The increase of green infrastructure is largely due to the Clean Water Act, a 1972 law that set standards for water quality, said Joan Nassauer, a professor at the School of Environment and Sustainability at University of Michigan. 

By 2035, the Milwaukee Metropolitan Sewerage District plans to use green infrastructure to capture the first half inch of rain that falls in its service area, about 740 million gallons of water.

The Northeast Ohio Regional Sewer District has reduced stormwater runoff in the Cleveland area by more than 26 million gallons a year through grants for green stormwater infrastructure projects.

Cities are also required by the U.S. EPA to implement green infrastructure.

In 2014, Chicago was required to use it to reduce street flooding and basement backups, including transitioning vacant lots into stormwater parks that both filter water and provide recreation opportunities to the public.

Cleveland was required in 2010 to spend $42 million on green infrastructure.

And in southern Indiana on the Ohio River, a park is being designed, not to mitigate flooding, but to adapt to it. 

When the river floods, Origin Park, in Clarksville and New Albany, Indiana, won’t shut down. It’ll just be used differently. 

“A lot of our woods will flood seasonally. So what that means is in July and August, you’ll be hiking through the woods, but then in March and April, you’ll be paddling through those same woods,” said Scott Martin, the executive director of River Heritage Conservancy, the organization building and running the park.

The park is “100% climate change oriented,” Martin said.

Current conditions don’t require elevated trails or building canoe put-ins so far from the river that people will think they’re “insane.” For Origin Park, it’s all about looking ahead and building for what’s coming.

“This is the frontline of climate change,” Martin said. “If we’re really intentional and thoughtful about it, we can design cities that are even more livable, more green, in places where people don’t expect to see it.”

The park’s first construction is getting underway. A canoe path will open by the end of the year.

Planning for a changing future

Replacing or supplementing grey infrastructure—storm drains, pipes, treatment facilities—with green can save cities time and money.

“To rip out and replace all this grey infrastructure would cost billions if not trillions of dollars,” Carpenter said. But adding green infrastructure can lighten the burden put on stormwater infrastructure by changing precipitation patterns.

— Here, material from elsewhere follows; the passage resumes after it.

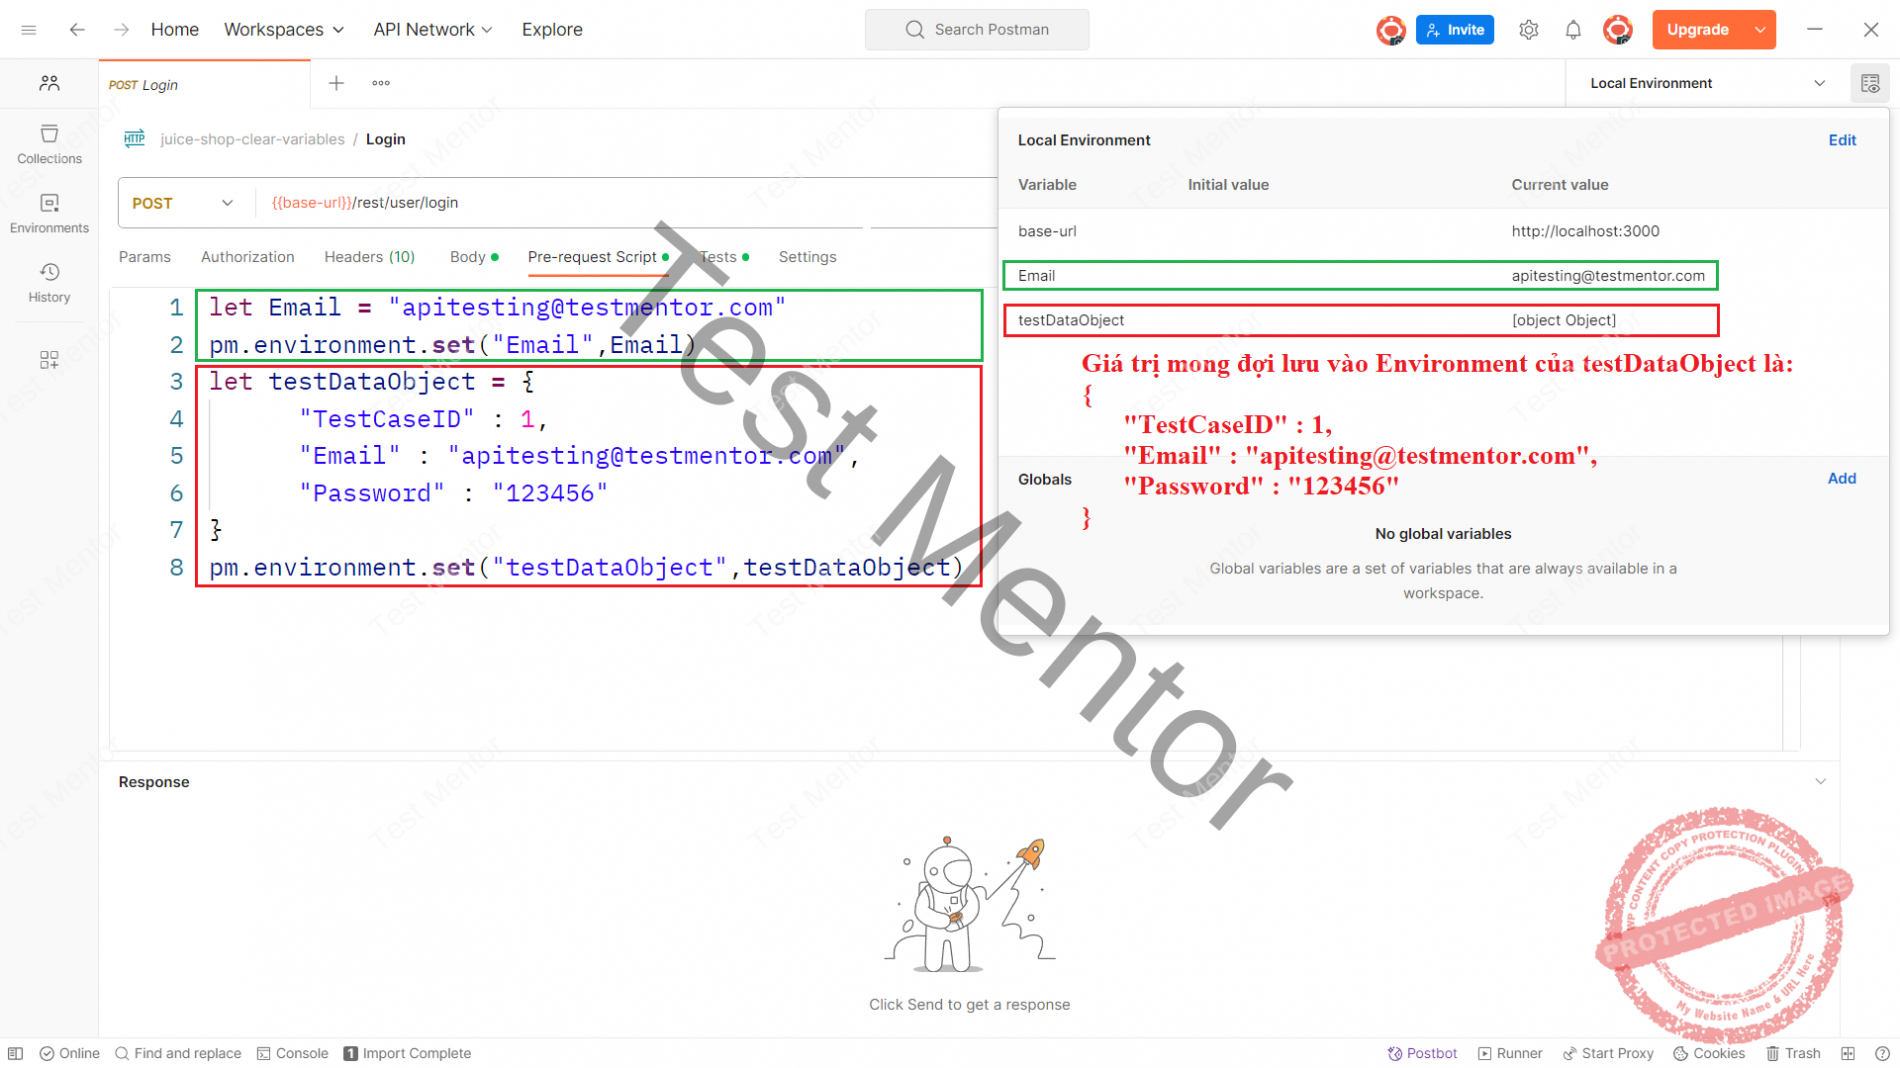Screen dimensions: 1900x1068
Task: Click the Invite button
Action: 1455,29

Climate change is expected to increase Great Lakes rainfall by 10 to 20%, according to the National Oceanic and Atmospheric Administration. That’s due in part to an increase of heavy rainstorms that can overwhelm stormwater and sewer systems built to rainfall expectations of past decades.

That’s just one area that green infrastructure can help. 

“Green stormwater infrastructure has all these other ancillary benefits that make it really attractive,” Carpenter said.

Common green stormwater infrastructure tools—rain gardens, bioretention features or growing plants on roofs—incorporate plants, which also improve air quality, make for cooler neighborhoods and act as public health-boosting greenspace, Carpenter said.

Nassauer, who has installed large bioretention projects in Detroit, says vacant land in large Great Lakes cities with shrinking populations are perfect for green infrastructure projects. 

Changing vacant lots into park-like rain gardens can transform a neighborhood. Gardens she helped install six or seven years ago regularly come up in conversations with locals, who appreciate the benefits beyond flooding, she said.